The Pony Whisperer: The Word on the Yard by Janet Rising
Publisher: Sourcebooks Jabberwocky
Agre Recommendation: 10 +
Rating: Best Book
Reviewed by Snapdragon
Pia has always told her pony everything…but now he’s talking back!
It’s hard being the new girl in town—new school, new stable, new rivalries. It seems Pia’s only friend is her pony, Drummer. But horses can’t talk…can they?
Suddenly, all the horses are talking—to Pia! Now she can understand Drummer, and does he have a lot to say! Who knew this sweet-looking horse would have such an attitude. When news of Pia’s pony-whispering power spreads, her popularity grows and she finally feels like she belongs…that’s when everything starts to go wrong.
Horse lovers of all ages will find The Pony Whisperer enchanting. The tale of young Pia and her clever pony, Drummer, develops with pretty ordinary challenge initially: it is easy to relate to Pia’s efforts to make friends in a new place, struggle with the changing relationships with her newly divorced parents, and meet that first potential boyfriend.
Drummer has challenges too. He wants to put a good hoof forward and impress that lovely Bambi mare stabled next to him… and suddenly, Pia gains the skill to understand Drummer, and hear his (often insightful) comments. Implausible though it sounds, from his first complaints, I couldn’t wait to hear what Drummer would say next – as well as all the other ponies in the yard.
Pia is a thoroughly admirable main character. She is full of concern for others; she often places a pony’s good over looking foolish herself. Any teen would understand the challenges Pia faces among those her own age, and admire how she struggles to cope. She’s a genuinely nice person, and you can’t help liking her. It seems like her magical ability will really help smooth the way for her at the new stable, but like so many good things, there is a dark side too. The attention her skill brings her can be vastly more negative than she ever expects. Can she keep using her skill for good, or is it only ever going to drive her further from the people that matter most?

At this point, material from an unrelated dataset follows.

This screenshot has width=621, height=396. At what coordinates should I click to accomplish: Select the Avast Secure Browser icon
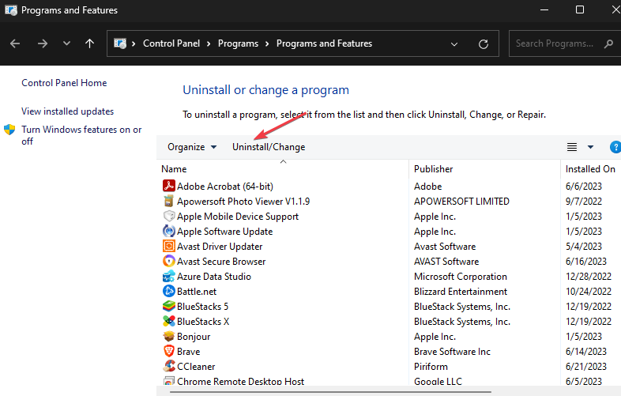168,261
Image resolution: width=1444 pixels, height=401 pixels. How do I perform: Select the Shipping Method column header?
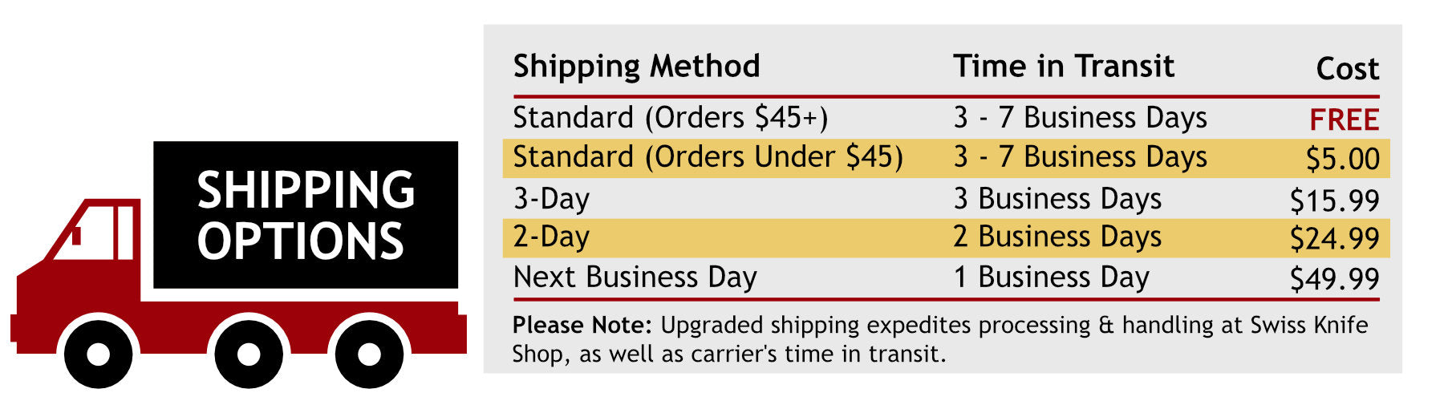636,66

The stable, fields, riding, and the assorted ponies with their various issues are wonderfully and realistically presented. Real riding problems, issues with tack, even equine illness all play a role. The story will delight any young rider, or would-be rider. Who doesn’t imagine they understand just what their horse wants — or wishes they could? I cannot wait for Ms. Rising’s next book: The Pony Whisperer Team Challenge. This is easily the best YA book I have read this year, and likely the best overall.